▶ Exercise objective: Could you reproduce the data below, substituting "Find an item on the page" for every "Locate an element on the screen" and leaving everything else unchanged?

▶ Given data:
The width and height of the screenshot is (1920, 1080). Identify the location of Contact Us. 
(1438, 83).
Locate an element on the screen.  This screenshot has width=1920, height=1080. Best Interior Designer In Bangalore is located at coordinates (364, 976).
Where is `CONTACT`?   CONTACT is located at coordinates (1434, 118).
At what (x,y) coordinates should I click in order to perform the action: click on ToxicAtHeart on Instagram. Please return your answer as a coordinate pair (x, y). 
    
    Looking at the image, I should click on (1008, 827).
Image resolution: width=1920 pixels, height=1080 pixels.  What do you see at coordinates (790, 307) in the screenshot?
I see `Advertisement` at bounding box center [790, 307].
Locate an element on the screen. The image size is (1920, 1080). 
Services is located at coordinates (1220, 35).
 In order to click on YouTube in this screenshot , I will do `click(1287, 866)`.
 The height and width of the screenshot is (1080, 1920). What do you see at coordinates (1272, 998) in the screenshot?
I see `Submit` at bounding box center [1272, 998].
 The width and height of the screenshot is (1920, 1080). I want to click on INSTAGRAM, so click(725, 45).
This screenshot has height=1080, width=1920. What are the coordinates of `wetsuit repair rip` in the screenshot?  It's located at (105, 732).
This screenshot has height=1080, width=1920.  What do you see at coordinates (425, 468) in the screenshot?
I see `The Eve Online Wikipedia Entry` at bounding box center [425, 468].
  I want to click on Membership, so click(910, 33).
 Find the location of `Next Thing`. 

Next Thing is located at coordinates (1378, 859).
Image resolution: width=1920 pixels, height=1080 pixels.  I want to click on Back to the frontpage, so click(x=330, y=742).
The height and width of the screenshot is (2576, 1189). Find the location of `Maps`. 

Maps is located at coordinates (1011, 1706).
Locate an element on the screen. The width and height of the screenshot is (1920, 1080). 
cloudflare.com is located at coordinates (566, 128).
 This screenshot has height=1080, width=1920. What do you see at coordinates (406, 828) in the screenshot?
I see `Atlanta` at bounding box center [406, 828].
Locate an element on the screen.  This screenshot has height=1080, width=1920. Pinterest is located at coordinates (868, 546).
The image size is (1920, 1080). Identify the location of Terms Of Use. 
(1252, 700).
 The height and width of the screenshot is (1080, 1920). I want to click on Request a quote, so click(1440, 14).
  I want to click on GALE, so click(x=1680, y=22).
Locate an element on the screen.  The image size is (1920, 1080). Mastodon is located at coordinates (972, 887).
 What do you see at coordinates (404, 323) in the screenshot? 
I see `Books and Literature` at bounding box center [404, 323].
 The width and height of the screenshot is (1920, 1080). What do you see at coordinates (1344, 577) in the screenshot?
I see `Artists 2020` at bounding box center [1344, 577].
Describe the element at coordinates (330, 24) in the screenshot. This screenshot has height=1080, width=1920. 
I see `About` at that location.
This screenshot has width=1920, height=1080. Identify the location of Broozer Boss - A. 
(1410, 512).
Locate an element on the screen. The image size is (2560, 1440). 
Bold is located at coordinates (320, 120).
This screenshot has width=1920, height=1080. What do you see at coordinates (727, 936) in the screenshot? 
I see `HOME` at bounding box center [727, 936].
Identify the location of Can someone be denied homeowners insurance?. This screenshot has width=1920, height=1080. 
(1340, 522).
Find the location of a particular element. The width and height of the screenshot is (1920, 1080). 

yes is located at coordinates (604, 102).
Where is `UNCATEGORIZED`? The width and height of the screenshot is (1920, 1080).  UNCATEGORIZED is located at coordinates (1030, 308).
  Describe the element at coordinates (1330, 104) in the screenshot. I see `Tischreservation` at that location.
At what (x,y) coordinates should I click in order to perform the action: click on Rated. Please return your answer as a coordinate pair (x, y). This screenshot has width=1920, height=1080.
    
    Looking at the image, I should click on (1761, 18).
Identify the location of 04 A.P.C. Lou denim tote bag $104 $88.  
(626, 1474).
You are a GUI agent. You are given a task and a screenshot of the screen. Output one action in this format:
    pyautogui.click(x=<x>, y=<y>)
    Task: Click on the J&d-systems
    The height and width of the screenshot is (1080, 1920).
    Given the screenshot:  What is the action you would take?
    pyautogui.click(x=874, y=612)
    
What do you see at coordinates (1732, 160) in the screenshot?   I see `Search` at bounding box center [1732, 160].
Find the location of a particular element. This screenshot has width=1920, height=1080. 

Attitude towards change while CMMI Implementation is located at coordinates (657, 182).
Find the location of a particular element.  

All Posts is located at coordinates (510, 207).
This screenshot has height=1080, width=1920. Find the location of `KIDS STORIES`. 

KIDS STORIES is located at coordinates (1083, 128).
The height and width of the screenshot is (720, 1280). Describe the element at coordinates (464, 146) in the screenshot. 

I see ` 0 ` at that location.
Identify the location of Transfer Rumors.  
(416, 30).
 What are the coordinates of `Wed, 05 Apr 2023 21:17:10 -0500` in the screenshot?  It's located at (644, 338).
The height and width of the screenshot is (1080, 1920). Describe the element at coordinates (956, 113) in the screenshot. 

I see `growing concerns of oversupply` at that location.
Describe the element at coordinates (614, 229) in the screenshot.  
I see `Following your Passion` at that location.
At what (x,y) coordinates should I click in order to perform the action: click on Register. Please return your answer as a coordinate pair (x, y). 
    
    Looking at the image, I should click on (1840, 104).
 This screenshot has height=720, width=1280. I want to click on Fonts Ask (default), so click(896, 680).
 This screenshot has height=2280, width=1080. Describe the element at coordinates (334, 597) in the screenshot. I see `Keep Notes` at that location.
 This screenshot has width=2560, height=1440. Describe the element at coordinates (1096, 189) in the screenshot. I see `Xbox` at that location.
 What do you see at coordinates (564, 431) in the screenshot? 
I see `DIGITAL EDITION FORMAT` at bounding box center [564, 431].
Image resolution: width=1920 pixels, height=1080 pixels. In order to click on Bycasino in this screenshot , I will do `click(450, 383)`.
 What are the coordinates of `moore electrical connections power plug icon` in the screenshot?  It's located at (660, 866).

▶ Exercise result:
The width and height of the screenshot is (1920, 1080). Identify the location of Contact Us. 
(1438, 83).
Find an item on the page.  This screenshot has width=1920, height=1080. Best Interior Designer In Bangalore is located at coordinates (364, 976).
Where is `CONTACT`?   CONTACT is located at coordinates (1434, 118).
At what (x,y) coordinates should I click in order to perform the action: click on ToxicAtHeart on Instagram. Please return your answer as a coordinate pair (x, y). 
    
    Looking at the image, I should click on (1008, 827).
Image resolution: width=1920 pixels, height=1080 pixels.  What do you see at coordinates (790, 307) in the screenshot?
I see `Advertisement` at bounding box center [790, 307].
Find an item on the page. The image size is (1920, 1080). 
Services is located at coordinates (1220, 35).
 In order to click on YouTube in this screenshot , I will do `click(1287, 866)`.
 The height and width of the screenshot is (1080, 1920). What do you see at coordinates (1272, 998) in the screenshot?
I see `Submit` at bounding box center [1272, 998].
 The width and height of the screenshot is (1920, 1080). I want to click on INSTAGRAM, so click(725, 45).
This screenshot has height=1080, width=1920. What are the coordinates of `wetsuit repair rip` in the screenshot?  It's located at (105, 732).
This screenshot has height=1080, width=1920.  What do you see at coordinates (425, 468) in the screenshot?
I see `The Eve Online Wikipedia Entry` at bounding box center [425, 468].
  I want to click on Membership, so click(910, 33).
 Find the location of `Next Thing`. 

Next Thing is located at coordinates (1378, 859).
Image resolution: width=1920 pixels, height=1080 pixels.  I want to click on Back to the frontpage, so click(x=330, y=742).
The height and width of the screenshot is (2576, 1189). Find the location of `Maps`. 

Maps is located at coordinates (1011, 1706).
Find an item on the page. The width and height of the screenshot is (1920, 1080). 
cloudflare.com is located at coordinates (566, 128).
 This screenshot has height=1080, width=1920. What do you see at coordinates (406, 828) in the screenshot?
I see `Atlanta` at bounding box center [406, 828].
Find an item on the page.  This screenshot has height=1080, width=1920. Pinterest is located at coordinates (868, 546).
The image size is (1920, 1080). Identify the location of Terms Of Use. 
(1252, 700).
 The height and width of the screenshot is (1080, 1920). I want to click on Request a quote, so click(1440, 14).
  I want to click on GALE, so click(x=1680, y=22).
Find an item on the page.  The image size is (1920, 1080). Mastodon is located at coordinates (972, 887).
 What do you see at coordinates (404, 323) in the screenshot? 
I see `Books and Literature` at bounding box center [404, 323].
 The width and height of the screenshot is (1920, 1080). What do you see at coordinates (1344, 577) in the screenshot?
I see `Artists 2020` at bounding box center [1344, 577].
Describe the element at coordinates (330, 24) in the screenshot. This screenshot has height=1080, width=1920. 
I see `About` at that location.
This screenshot has width=1920, height=1080. Identify the location of Broozer Boss - A. 
(1410, 512).
Find an item on the page. The image size is (2560, 1440). 
Bold is located at coordinates (320, 120).
This screenshot has width=1920, height=1080. What do you see at coordinates (727, 936) in the screenshot? 
I see `HOME` at bounding box center [727, 936].
Identify the location of Can someone be denied homeowners insurance?. This screenshot has width=1920, height=1080. 
(1340, 522).
Find the location of a particular element. The width and height of the screenshot is (1920, 1080). 

yes is located at coordinates (604, 102).
Where is `UNCATEGORIZED`? The width and height of the screenshot is (1920, 1080).  UNCATEGORIZED is located at coordinates (1030, 308).
  Describe the element at coordinates (1330, 104) in the screenshot. I see `Tischreservation` at that location.
At what (x,y) coordinates should I click in order to perform the action: click on Rated. Please return your answer as a coordinate pair (x, y). This screenshot has width=1920, height=1080.
    
    Looking at the image, I should click on (1761, 18).
Identify the location of 04 A.P.C. Lou denim tote bag $104 $88.  
(626, 1474).
You are a GUI agent. You are given a task and a screenshot of the screen. Output one action in this format:
    pyautogui.click(x=<x>, y=<y>)
    Task: Click on the J&d-systems
    The height and width of the screenshot is (1080, 1920).
    Given the screenshot:  What is the action you would take?
    pyautogui.click(x=874, y=612)
    
What do you see at coordinates (1732, 160) in the screenshot?   I see `Search` at bounding box center [1732, 160].
Find the location of a particular element. This screenshot has width=1920, height=1080. 

Attitude towards change while CMMI Implementation is located at coordinates (657, 182).
Find the location of a particular element.  

All Posts is located at coordinates (510, 207).
This screenshot has height=1080, width=1920. Find the location of `KIDS STORIES`. 

KIDS STORIES is located at coordinates (1083, 128).
The height and width of the screenshot is (720, 1280). Describe the element at coordinates (464, 146) in the screenshot. 

I see ` 0 ` at that location.
Identify the location of Transfer Rumors.  
(416, 30).
 What are the coordinates of `Wed, 05 Apr 2023 21:17:10 -0500` in the screenshot?  It's located at (644, 338).
The height and width of the screenshot is (1080, 1920). Describe the element at coordinates (956, 113) in the screenshot. 

I see `growing concerns of oversupply` at that location.
Describe the element at coordinates (614, 229) in the screenshot.  
I see `Following your Passion` at that location.
At what (x,y) coordinates should I click in order to perform the action: click on Register. Please return your answer as a coordinate pair (x, y). 
    
    Looking at the image, I should click on (1840, 104).
 This screenshot has height=720, width=1280. I want to click on Fonts Ask (default), so click(896, 680).
 This screenshot has height=2280, width=1080. Describe the element at coordinates (334, 597) in the screenshot. I see `Keep Notes` at that location.
 This screenshot has width=2560, height=1440. Describe the element at coordinates (1096, 189) in the screenshot. I see `Xbox` at that location.
 What do you see at coordinates (564, 431) in the screenshot? 
I see `DIGITAL EDITION FORMAT` at bounding box center [564, 431].
Image resolution: width=1920 pixels, height=1080 pixels. In order to click on Bycasino in this screenshot , I will do `click(450, 383)`.
 What are the coordinates of `moore electrical connections power plug icon` in the screenshot?  It's located at (660, 866).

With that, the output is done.